If we look at human rights, as a broad sustainability theme that is of particular relevance in high-risk markets, and as a salient foundational issue in assisting achievement of the SDGs in fragile states, human rights are incorporated not only in the UN Guiding Principles Reporting Framework, but also in the Global Compact CoP, GRI and Integrated Reporting frameworks.

However, the Corporate Human Rights Bench Mark (CHRB) 2018 review of 200 + corporations noted that while 78 per cent of the companies evaluated made public statements of commitment to human rights, “companies lack the fundamental commitments and systems needed to avoid causing adverse human rights impacts, or to provide remedy after an impact has occurred”.

Only about half of the companies disclosed details of the integration of human rights into their risk management systems and into monitoring. Roughly the same percentage of companies detailed in their reporting how human rights policy commitments are communicated in business relationships, although two thirds of companies were able to describe how human rights were considered when managing business relationships.

The provision of remedies and effective grievance mechanisms for violations of human rights is another area particularly important for the protection of human rights, as well as for reputation risk mitigation, where companies fell short. This can be especially important in contexts where national or local justice systems are not effective or accessible to citizens. In these contexts ensuring access to remedy is also particularly important for a broad stakeholder group, beyond company workers.

Of the human rights themes explored in the CHRB, were land rights, another challenge in many fragile contexts or emerging markets. Again, companies scored poorly. The CHRB looked at whether a company described or demonstrated its approach to identify legitimate tenure rights holders, particular those of vulnerable rights holders. The 2018 assessment found that all the agricultural companies, and 80 per cent of extractive companies scored zero points for addressing land rights in their own operations.
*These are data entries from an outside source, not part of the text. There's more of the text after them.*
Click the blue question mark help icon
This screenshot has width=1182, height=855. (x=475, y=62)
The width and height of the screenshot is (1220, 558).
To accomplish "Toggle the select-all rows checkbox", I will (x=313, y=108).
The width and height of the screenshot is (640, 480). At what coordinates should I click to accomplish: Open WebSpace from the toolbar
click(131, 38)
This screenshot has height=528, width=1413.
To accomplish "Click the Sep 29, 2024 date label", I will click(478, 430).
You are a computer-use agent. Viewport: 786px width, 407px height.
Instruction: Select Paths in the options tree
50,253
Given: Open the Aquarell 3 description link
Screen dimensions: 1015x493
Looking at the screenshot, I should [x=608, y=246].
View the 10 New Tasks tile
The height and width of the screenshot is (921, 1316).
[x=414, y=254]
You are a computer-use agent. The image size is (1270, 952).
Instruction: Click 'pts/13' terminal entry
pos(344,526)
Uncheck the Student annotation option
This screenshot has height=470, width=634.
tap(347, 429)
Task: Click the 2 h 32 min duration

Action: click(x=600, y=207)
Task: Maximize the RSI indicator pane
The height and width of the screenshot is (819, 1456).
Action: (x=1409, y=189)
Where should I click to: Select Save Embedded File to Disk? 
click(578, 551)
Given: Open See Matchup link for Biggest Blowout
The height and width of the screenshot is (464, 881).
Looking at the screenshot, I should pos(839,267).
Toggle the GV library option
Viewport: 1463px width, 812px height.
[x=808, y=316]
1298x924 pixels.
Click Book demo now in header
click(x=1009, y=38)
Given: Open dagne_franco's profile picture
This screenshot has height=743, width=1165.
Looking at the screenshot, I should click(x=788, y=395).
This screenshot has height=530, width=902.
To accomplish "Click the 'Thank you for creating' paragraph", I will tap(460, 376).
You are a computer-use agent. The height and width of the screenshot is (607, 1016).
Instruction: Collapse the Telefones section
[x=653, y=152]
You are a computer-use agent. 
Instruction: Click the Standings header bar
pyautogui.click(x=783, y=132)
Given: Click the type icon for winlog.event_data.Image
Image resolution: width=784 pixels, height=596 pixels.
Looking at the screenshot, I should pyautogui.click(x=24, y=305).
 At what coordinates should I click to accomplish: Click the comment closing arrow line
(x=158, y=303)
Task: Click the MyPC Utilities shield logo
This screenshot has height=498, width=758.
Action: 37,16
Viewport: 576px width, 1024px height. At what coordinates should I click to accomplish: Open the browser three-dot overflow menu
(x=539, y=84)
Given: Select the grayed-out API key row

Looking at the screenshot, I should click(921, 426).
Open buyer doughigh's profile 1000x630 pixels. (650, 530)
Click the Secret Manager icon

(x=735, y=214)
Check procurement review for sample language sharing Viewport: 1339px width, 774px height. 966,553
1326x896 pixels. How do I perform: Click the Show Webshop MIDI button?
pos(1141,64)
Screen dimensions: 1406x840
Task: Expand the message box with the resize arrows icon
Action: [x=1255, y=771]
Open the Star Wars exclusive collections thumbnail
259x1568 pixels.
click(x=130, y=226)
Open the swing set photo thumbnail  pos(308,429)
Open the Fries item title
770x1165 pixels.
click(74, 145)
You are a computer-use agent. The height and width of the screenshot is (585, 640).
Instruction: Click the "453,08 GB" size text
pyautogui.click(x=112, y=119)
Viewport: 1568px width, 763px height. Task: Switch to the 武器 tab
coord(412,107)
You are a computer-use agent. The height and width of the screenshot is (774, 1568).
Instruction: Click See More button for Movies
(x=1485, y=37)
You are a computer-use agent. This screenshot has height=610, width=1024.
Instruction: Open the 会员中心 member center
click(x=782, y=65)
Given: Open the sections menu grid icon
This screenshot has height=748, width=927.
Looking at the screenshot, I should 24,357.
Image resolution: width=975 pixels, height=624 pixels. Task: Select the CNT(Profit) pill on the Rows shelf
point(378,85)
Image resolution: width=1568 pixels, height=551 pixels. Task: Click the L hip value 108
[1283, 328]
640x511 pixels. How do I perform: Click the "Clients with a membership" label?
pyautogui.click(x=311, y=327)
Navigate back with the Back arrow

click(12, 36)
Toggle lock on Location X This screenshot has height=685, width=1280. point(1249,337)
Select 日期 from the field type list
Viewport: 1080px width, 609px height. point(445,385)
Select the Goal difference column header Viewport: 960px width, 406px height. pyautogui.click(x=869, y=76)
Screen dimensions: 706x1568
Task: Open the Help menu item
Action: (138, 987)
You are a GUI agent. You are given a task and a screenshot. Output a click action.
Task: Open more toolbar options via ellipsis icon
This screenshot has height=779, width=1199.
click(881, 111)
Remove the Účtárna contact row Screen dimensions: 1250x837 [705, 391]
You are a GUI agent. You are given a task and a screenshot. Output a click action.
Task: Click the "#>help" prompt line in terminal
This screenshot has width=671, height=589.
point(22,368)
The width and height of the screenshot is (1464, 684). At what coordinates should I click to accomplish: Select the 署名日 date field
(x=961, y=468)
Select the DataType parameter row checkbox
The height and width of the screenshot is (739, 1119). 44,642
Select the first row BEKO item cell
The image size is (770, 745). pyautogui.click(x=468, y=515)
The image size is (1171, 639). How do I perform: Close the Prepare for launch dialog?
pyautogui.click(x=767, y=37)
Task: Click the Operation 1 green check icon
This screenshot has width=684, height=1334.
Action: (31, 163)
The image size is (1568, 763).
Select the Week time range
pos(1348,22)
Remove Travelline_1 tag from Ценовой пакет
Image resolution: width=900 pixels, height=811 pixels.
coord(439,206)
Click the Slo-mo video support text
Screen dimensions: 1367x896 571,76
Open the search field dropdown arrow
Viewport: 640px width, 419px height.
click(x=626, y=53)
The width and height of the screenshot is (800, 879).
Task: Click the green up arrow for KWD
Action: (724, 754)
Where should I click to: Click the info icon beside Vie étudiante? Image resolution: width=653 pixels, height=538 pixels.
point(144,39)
Payment of a “living wage” and gender equality were also human rights thematic areas that were generally seen as key industry risks, yet the assessed companies scored poorly on them.

Again, the collection of relevant data to assist in deciding what is material, in what ways, how they can be mitigated, the setting of relevant targets and the systematic measurement of progress would go a long way towards helping companies achieve their stated commitment towards protecting and advancing human rights.

Moving forward

More information and greater transparency in sustainability disclosures is also critical in facilitating change through accountability and stakeholder feedback. Stakeholder feedback – from government, civil society, investors, suppliers, consumers, clients – provides valuable insights, and in materiality assessments can change the way in which material issues are viewed and addressed.  Making data publically available can help companies also to learn better from each other, as well as from the public sector. Investors also note that data is crucial for them to continue playing the role that they have in safeguarding human rights and sustainability issues more broadly, “reporting and disclosure means everything to us; without this we can’t prioritise … The data is often not there for us to understand.”

The Global Reporting Initiative, one of the most widely used frameworks globally, notes that reporting, in their view, is central to bringing about such change in corporate behavior. Whilst reporting has increased over the last decade, the GRI believes that reporting has not yet had a significant impact on bringing about change towards sustainable economies.

For a majority of companies, the way in which they are governed, business models and choices of products and services offered have not yet changed significantly. Whilst current sustainability reporting has not fully tapped into the power of the private sector for transformation change and progress towards the SDGs, reporting that is driven by intelligent data used to inform strategy that manages impacts and drives real value, develop targets and KPIs or indicators that are relevant and are comparable between companies and within sectors, will help greatly in bringing about that change.